Rows showing where targets appear
--------------------

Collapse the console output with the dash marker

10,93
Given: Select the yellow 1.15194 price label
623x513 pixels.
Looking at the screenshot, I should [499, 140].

--------------------

Stated problem: Output every line of the items above as a numbered list, leaving out the blank lines.

Written answer:
1. Collapse the console output with the dash marker
2. 10,93
3. Given: Select the yellow 1.15194 price label
4. 623x513 pixels.
5. Looking at the screenshot, I should [499, 140].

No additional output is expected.